We have undertaken this study as an initial step to explore the potential application of a closed-loop non-invasive stimulation system for Parkinson’s disease. Despite its purely computational nature and reliance on simulations, our primary aim was to examine whether alterations in electrode count and placement could yield a more precise stimulation within the deeper regions of the brain. When compared to findings in other studies as outlined in Table 3, our study’s results demonstrate that adjusting the stimulation parameters in response to changes in Parkinson’s characteristics could result in more focused stimulation at deeper brain layers. Although it’s important to note that these outcomes may vary in real-time scenarios, they can support the algorithm’s efficacy in a computational environment.

Limitations of the study

The proposed method and the findings should be interpreted in light of the study’s limitations. First, we linked the explored head models to BG mathematical model in order to extract changes in firing pattern of BG cells caused by PD. Consequently, some inaccuracies may exist in consideration of size and resolution of the target area in the brain and in BG model. However, the size of each considered area was estimated closely to its physiological size and location. Second, the mathematical BG model used in this study has been explored for DBS stimulation. while the AC current with similar characteristics to DBS signal was utilized in our simulations, the neuromodulation effect of tACS on GPe cells was not considered. However, the tACS neuromodulation has been found to have positive effects on PD symptoms32. In addition, the adaptivity of the system would preserve its convergence, even in the existence of phase change of the signal. Third, the spiking pattern of GPe membrane voltage was considered as feedback in this study. Although this is a widely-used feedback in DBS studies to separate the Parkinsonian and non-Parkinsonian states, the non-linearity of the brain may cause delays in convergence of the system when tACS is used36. In addition, obtaining this biomarker typically demands invasive methods. Although in this study, its simulated version has been employed, in real-world applications, alternative biomarkers, such as the non-invasively measured hand tremor signal with an accelerometer sensor, can be utilized by the adaptive algorithm. Fourth, while this research primarily delved into investigating the computational aspects of closed-loop tACS for Parkinson’s disease, its practical application in real-world scenarios may face constraints. For instance, its prospective implementation might necessitate the consistent use of an easily worn EEG cap, implying a requirement for daily wear. However, the study by Kasten et al.51, revealed that even short sessions of 20 min of stimulation effects last up to 70 min, indicating a potential to lessen the need for continuous cap-wearing.

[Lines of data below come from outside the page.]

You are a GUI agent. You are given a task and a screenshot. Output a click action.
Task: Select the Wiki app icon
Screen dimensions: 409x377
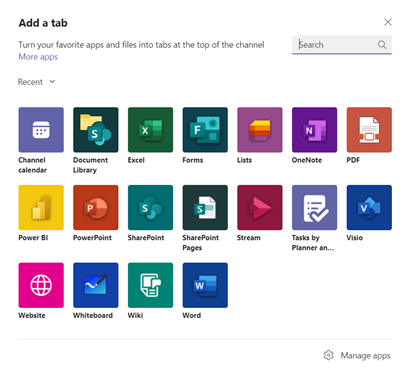click(x=150, y=285)
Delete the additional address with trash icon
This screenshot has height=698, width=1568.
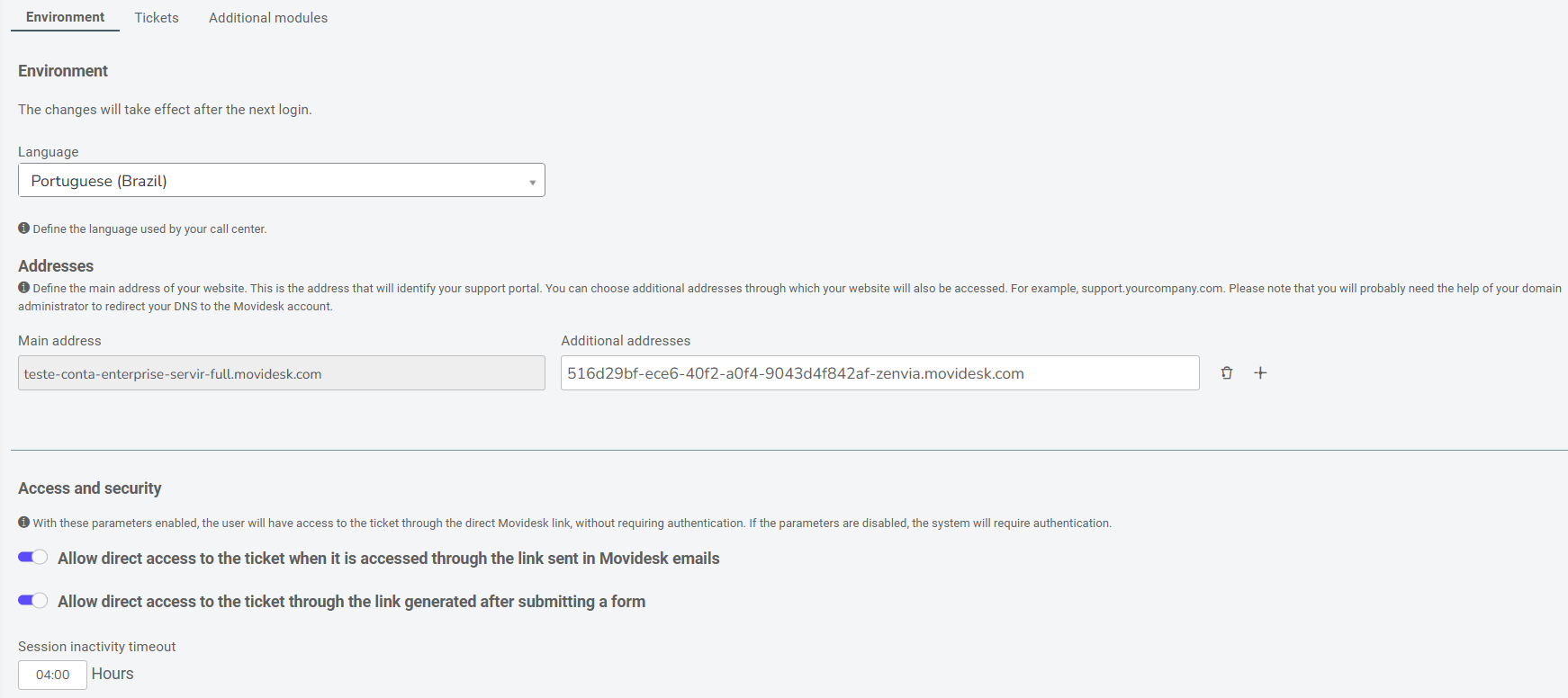click(x=1226, y=373)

This simulation-based study aimed at investigating the feasibility of having a non-invasive stimulating method to replace the current invasive DBS method for enhancing the Parkinsonian spiking pattern of BG cells in PD. In future studies, the method would be implemented in real-time experiments to test the efficacy of its application in different manners such as tremor suppression in PD.

Conclusion

A novel non-invasive stimulation method was proposed in this study to affect Parkinsonian spiking pattern of BG cells in PD. By invoking rigorous mathematical modeling and employing various software packages we were able to enhance the Parkinsonian firing pattern of GPe cells by injecting appropriate currents through a high-definition tACS. By using a constraint minimization algorithm, electrode currents are adjusted in a closed-loop mechanism in order to produce a focalized current at the BG. The simulation results confirm our theoretical investigation showing that electrode currents focalized on the BG area. This shows that the proposed method is a promising non-invasive solution to the affect the Parkinsonian symptoms. In a future study the method would be used in a real-world experiment.